▶ _Tu tarea_:
¿Puedes devolver todas las líneas de los registros que siguen sin cambiar nada en ellas?

___ Registros sin procesar

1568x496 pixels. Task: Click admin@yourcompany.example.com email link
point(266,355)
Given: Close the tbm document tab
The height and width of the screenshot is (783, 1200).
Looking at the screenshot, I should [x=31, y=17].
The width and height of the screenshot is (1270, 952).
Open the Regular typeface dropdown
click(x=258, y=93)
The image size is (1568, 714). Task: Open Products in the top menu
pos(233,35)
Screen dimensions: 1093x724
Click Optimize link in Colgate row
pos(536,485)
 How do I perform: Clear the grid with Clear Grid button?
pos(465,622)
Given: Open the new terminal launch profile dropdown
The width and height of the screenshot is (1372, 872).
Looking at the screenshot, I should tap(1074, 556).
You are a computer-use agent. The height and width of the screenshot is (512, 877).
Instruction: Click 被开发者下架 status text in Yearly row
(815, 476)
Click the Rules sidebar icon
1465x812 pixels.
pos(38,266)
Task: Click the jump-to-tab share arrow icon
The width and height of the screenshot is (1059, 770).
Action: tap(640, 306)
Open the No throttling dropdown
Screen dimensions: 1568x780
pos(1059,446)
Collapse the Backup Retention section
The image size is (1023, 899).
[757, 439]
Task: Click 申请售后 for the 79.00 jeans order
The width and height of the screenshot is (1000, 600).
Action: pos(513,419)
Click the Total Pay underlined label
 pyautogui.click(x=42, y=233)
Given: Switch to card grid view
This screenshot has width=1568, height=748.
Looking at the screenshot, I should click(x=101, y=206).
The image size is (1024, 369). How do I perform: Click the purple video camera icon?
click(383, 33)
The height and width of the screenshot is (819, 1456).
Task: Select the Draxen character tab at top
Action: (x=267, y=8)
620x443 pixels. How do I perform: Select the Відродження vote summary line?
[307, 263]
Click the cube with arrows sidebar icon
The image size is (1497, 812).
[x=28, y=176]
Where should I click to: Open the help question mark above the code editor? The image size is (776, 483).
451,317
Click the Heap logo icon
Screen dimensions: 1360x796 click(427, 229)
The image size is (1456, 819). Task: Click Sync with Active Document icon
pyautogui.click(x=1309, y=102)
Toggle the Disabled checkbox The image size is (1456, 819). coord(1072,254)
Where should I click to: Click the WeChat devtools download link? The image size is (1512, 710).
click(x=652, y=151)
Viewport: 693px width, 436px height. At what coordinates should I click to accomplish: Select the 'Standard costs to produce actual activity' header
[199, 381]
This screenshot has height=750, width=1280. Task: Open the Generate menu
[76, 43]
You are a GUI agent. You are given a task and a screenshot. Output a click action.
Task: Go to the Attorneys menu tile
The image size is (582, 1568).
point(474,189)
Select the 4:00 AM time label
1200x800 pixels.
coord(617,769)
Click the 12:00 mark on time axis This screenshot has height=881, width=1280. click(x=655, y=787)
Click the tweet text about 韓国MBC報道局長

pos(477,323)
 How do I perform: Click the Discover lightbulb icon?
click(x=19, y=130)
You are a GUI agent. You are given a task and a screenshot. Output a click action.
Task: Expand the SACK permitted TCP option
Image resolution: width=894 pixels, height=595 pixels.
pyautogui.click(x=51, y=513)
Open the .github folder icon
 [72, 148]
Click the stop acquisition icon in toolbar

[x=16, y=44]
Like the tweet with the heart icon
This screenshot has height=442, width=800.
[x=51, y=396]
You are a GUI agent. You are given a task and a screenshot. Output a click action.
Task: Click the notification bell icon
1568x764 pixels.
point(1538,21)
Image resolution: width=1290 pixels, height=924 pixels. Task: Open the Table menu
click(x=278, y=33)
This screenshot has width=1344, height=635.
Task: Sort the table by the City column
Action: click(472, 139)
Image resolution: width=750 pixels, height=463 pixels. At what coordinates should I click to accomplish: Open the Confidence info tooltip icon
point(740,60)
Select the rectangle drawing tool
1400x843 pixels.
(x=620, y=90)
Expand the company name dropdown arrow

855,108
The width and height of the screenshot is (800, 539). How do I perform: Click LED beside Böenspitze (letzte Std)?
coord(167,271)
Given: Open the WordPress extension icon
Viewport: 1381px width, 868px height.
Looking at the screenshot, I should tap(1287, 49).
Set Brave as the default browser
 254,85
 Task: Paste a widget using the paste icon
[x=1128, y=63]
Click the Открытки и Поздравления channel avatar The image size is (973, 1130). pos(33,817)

______

▶ _Solución completa_:
1568x496 pixels. Task: Click admin@yourcompany.example.com email link
point(266,355)
Given: Close the tbm document tab
The height and width of the screenshot is (783, 1200).
Looking at the screenshot, I should [x=31, y=17].
The width and height of the screenshot is (1270, 952).
Open the Regular typeface dropdown
click(x=258, y=93)
The image size is (1568, 714). Task: Open Products in the top menu
pos(233,35)
Screen dimensions: 1093x724
Click Optimize link in Colgate row
pos(536,485)
 How do I perform: Clear the grid with Clear Grid button?
pos(465,622)
Given: Open the new terminal launch profile dropdown
The width and height of the screenshot is (1372, 872).
Looking at the screenshot, I should tap(1074, 556).
You are a computer-use agent. The height and width of the screenshot is (512, 877).
Instruction: Click 被开发者下架 status text in Yearly row
(815, 476)
Click the Rules sidebar icon
1465x812 pixels.
pos(38,266)
Task: Click the jump-to-tab share arrow icon
The width and height of the screenshot is (1059, 770).
Action: tap(640, 306)
Open the No throttling dropdown
Screen dimensions: 1568x780
pos(1059,446)
Collapse the Backup Retention section
The image size is (1023, 899).
[757, 439]
Task: Click 申请售后 for the 79.00 jeans order
The width and height of the screenshot is (1000, 600).
Action: pos(513,419)
Click the Total Pay underlined label
 pyautogui.click(x=42, y=233)
Given: Switch to card grid view
This screenshot has width=1568, height=748.
Looking at the screenshot, I should click(x=101, y=206).
The image size is (1024, 369). How do I perform: Click the purple video camera icon?
click(383, 33)
The height and width of the screenshot is (819, 1456).
Task: Select the Draxen character tab at top
Action: (x=267, y=8)
620x443 pixels. How do I perform: Select the Відродження vote summary line?
[307, 263]
Click the cube with arrows sidebar icon
The image size is (1497, 812).
[x=28, y=176]
Where should I click to: Open the help question mark above the code editor? The image size is (776, 483).
451,317
Click the Heap logo icon
Screen dimensions: 1360x796 click(427, 229)
The image size is (1456, 819). Task: Click Sync with Active Document icon
pyautogui.click(x=1309, y=102)
Toggle the Disabled checkbox The image size is (1456, 819). coord(1072,254)
Where should I click to: Click the WeChat devtools download link? The image size is (1512, 710).
click(x=652, y=151)
Viewport: 693px width, 436px height. At what coordinates should I click to accomplish: Select the 'Standard costs to produce actual activity' header
[199, 381]
This screenshot has height=750, width=1280. Task: Open the Generate menu
[76, 43]
You are a GUI agent. You are given a task and a screenshot. Output a click action.
Task: Go to the Attorneys menu tile
The image size is (582, 1568).
point(474,189)
Select the 4:00 AM time label
1200x800 pixels.
coord(617,769)
Click the 12:00 mark on time axis This screenshot has height=881, width=1280. click(x=655, y=787)
Click the tweet text about 韓国MBC報道局長

pos(477,323)
 How do I perform: Click the Discover lightbulb icon?
click(x=19, y=130)
You are a GUI agent. You are given a task and a screenshot. Output a click action.
Task: Expand the SACK permitted TCP option
Image resolution: width=894 pixels, height=595 pixels.
pyautogui.click(x=51, y=513)
Open the .github folder icon
 [72, 148]
Click the stop acquisition icon in toolbar

[x=16, y=44]
Like the tweet with the heart icon
This screenshot has height=442, width=800.
[x=51, y=396]
You are a GUI agent. You are given a task and a screenshot. Output a click action.
Task: Click the notification bell icon
1568x764 pixels.
point(1538,21)
Image resolution: width=1290 pixels, height=924 pixels. Task: Open the Table menu
click(x=278, y=33)
This screenshot has width=1344, height=635.
Task: Sort the table by the City column
Action: click(472, 139)
Image resolution: width=750 pixels, height=463 pixels. At what coordinates should I click to accomplish: Open the Confidence info tooltip icon
point(740,60)
Select the rectangle drawing tool
1400x843 pixels.
(x=620, y=90)
Expand the company name dropdown arrow

855,108
The width and height of the screenshot is (800, 539). How do I perform: Click LED beside Böenspitze (letzte Std)?
coord(167,271)
Given: Open the WordPress extension icon
Viewport: 1381px width, 868px height.
Looking at the screenshot, I should tap(1287, 49).
Set Brave as the default browser
 254,85
 Task: Paste a widget using the paste icon
[x=1128, y=63]
Click the Открытки и Поздравления channel avatar The image size is (973, 1130). pos(33,817)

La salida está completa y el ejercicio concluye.